*PASSAGE SHOWN*.

• • • •

Ahmet Fevzi Big  or Ahmet Fevzi Paşa (1871-1947) was an Ottoman commander of the Ninth Army Corps of the Ottoman Third Army. He was an Abkhazian immigrant from Düzce. He was from the Circassian Big family. His father's name was Yakub.

Career 
After the Kuva-i Inzibatiye forces loyal to the Ottoman Government were defeated by Çerkes Ethem's forces in the Revolt of Ahmet Anzavur, he was sent to recruit Circassians for the nationalist Kuva-yi Milliye. His efforts to persuade Circassians around the South Marmara towns of Manyas and Gönen were largely unsuccessful. He later told Kâzım Özalp that the people of Manyas were waiting for an opportunity to launch a second rebellion.

The XI Corps began the Ottoman Third Army's offensive in the Caucasus Campaign on 7 November. On 12 November they were joined by reinforcements from the IX corps commanded by Fevzi Paşa. Together they were able to push the Russians back.

Behaeddin Shakir was unable to bring the IX Corps under the control Committee of Union and Progress (CUP) while Fevzi Paşa remained their commander. When Fevzi Paşa opposed the Ottoman plan to attack the Russians during the winter, Shakir replaced Fevzi Paşa as IX Corps commander.

• • • •

[Records for locating displayed items]
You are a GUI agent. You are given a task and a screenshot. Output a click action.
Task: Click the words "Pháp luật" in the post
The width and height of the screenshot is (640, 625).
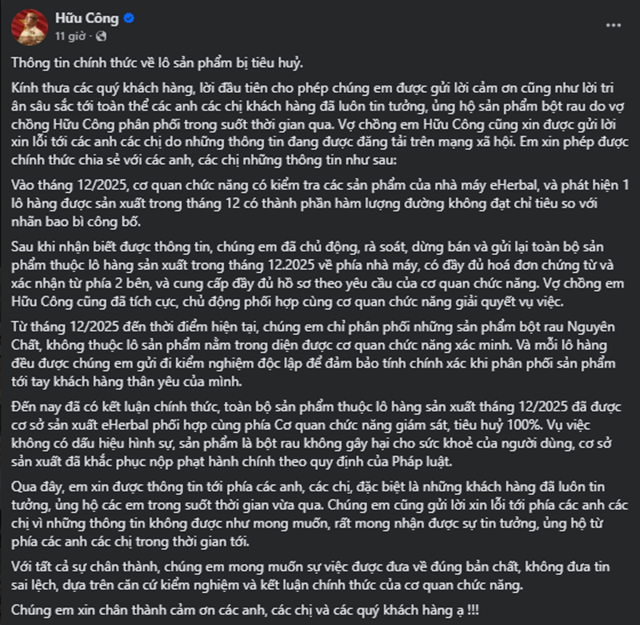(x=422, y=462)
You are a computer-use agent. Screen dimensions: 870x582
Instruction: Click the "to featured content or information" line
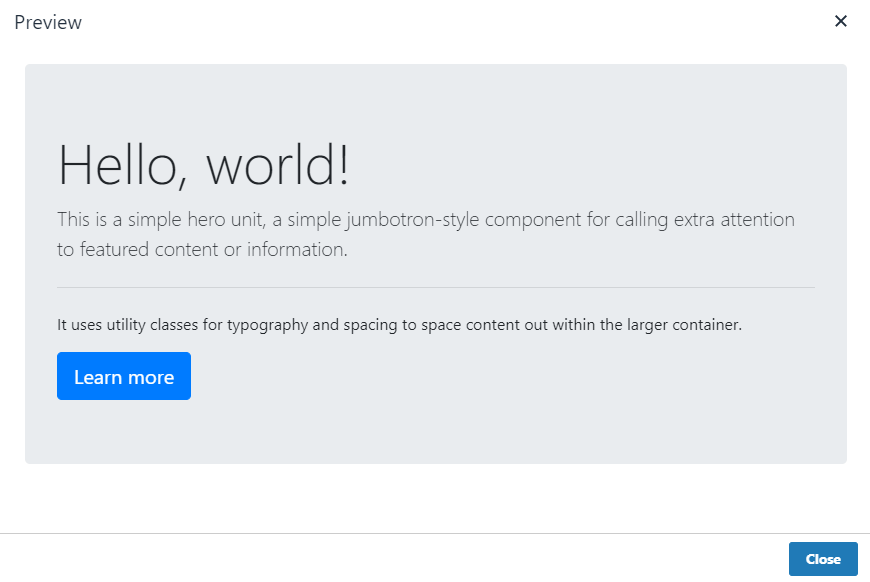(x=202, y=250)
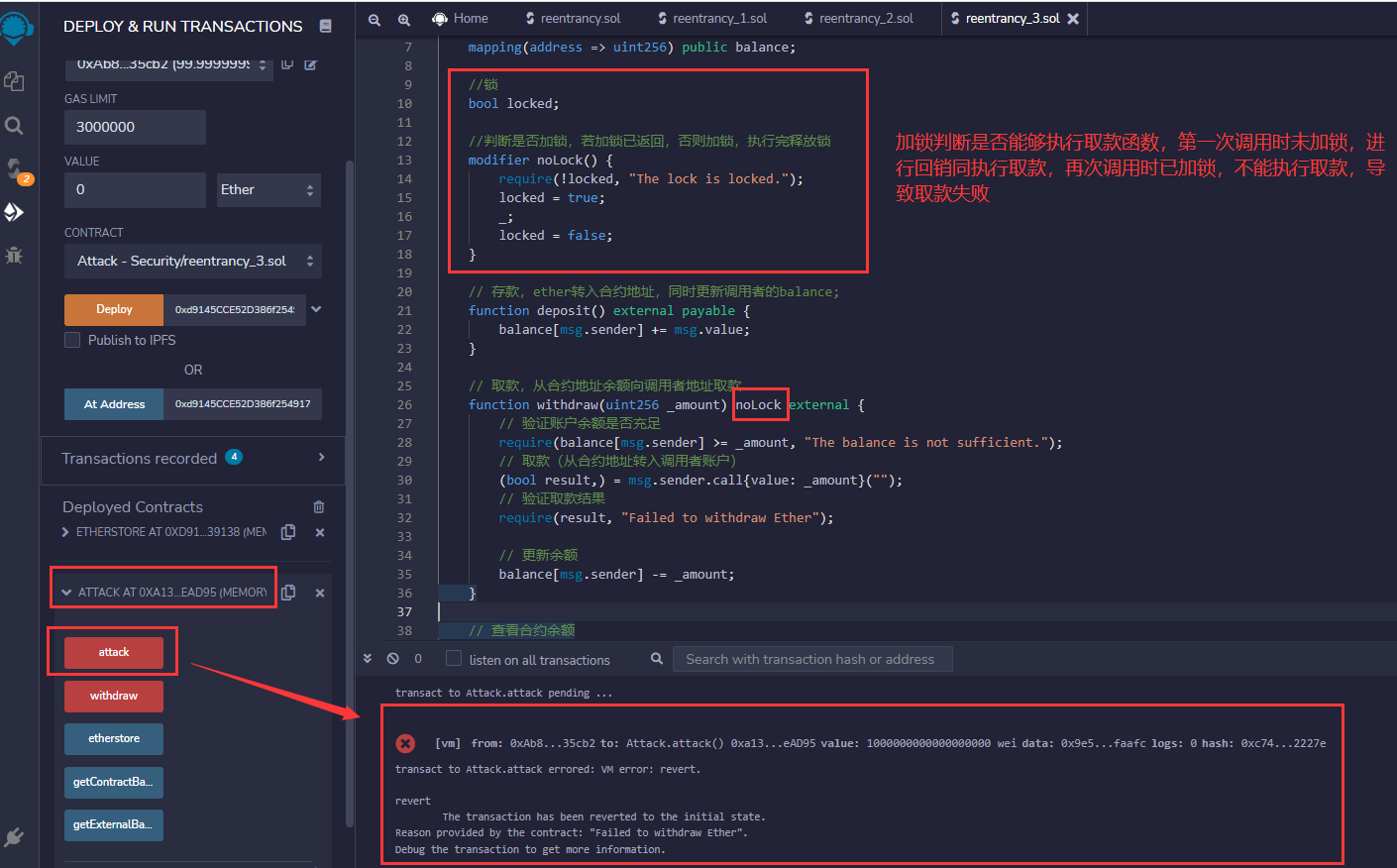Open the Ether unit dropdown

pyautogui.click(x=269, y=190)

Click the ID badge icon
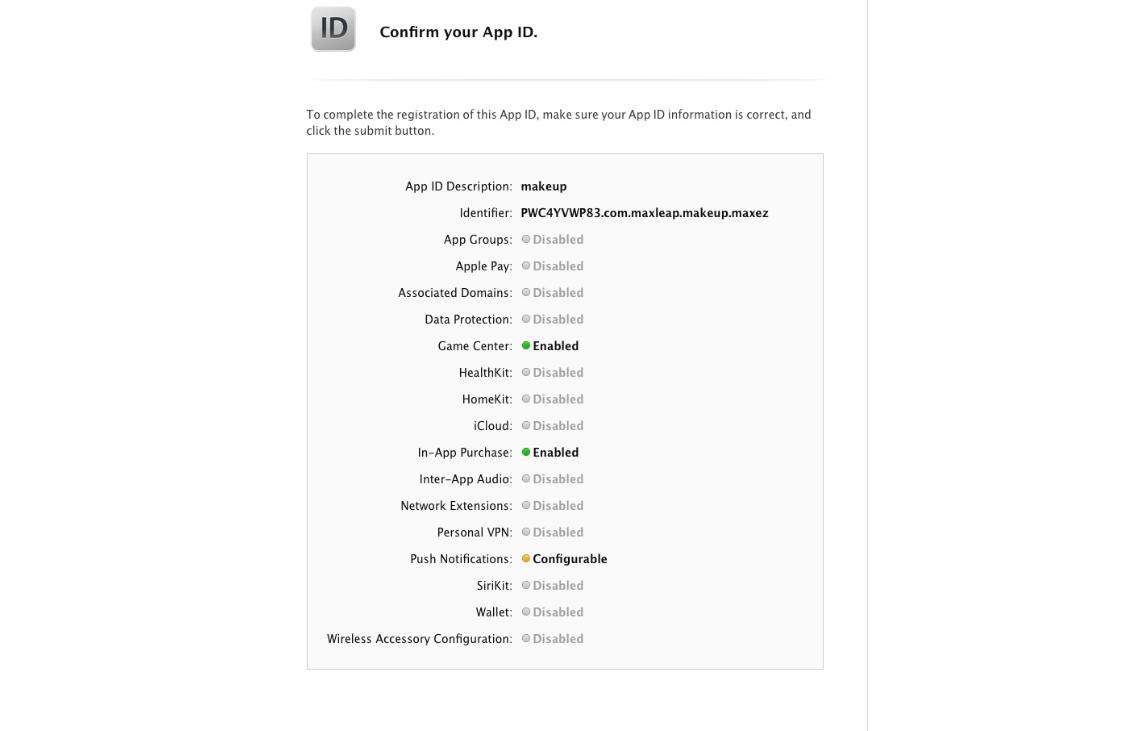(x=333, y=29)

• • • •

*GIVEN TASK A*. In the biography of Ahmet Fevzi Big, list every person named other than Ahmet Fevzi himself.
*GIVEN TASK B*. Decide whether each statement agrees with the biography of Ahmet Fevzi Big, answering yes or no and quoting the deciding words: (i) His father was named Yakub. (ii) He won over most Circassians around Manyas and Gönen to the Kuva-yi Milliye. (iii) The XI Corps started the Third Army's offensive on 12 November.
*GIVEN TASK C*. Reproduce the part of the biography of Ahmet Fevzi Big starting with "Ahmet Fevzi Big" and going on through "name was Yakub.".

*OUTPUT A*. Yakub, Çerkes Ethem, Ahmet Anzavur, Kâzım Özalp, Behaeddin Shakir

*OUTPUT B*.
(i) Yes: "His father's name was Yakub."
(ii) No: "His efforts to persuade Circassians around the South Marmara towns of Manyas and Gönen were largely unsuccessful."
(iii) No: "The XI Corps began the Ottoman Third Army's offensive in the Caucasus Campaign on 7 November."

*OUTPUT C*.
Ahmet Fevzi Big  or Ahmet Fevzi Paşa (1871-1947) was an Ottoman commander of the Ninth Army Corps of the Ottoman Third Army. He was an Abkhazian immigrant from Düzce. He was from the Circassian Big family. His father's name was Yakub.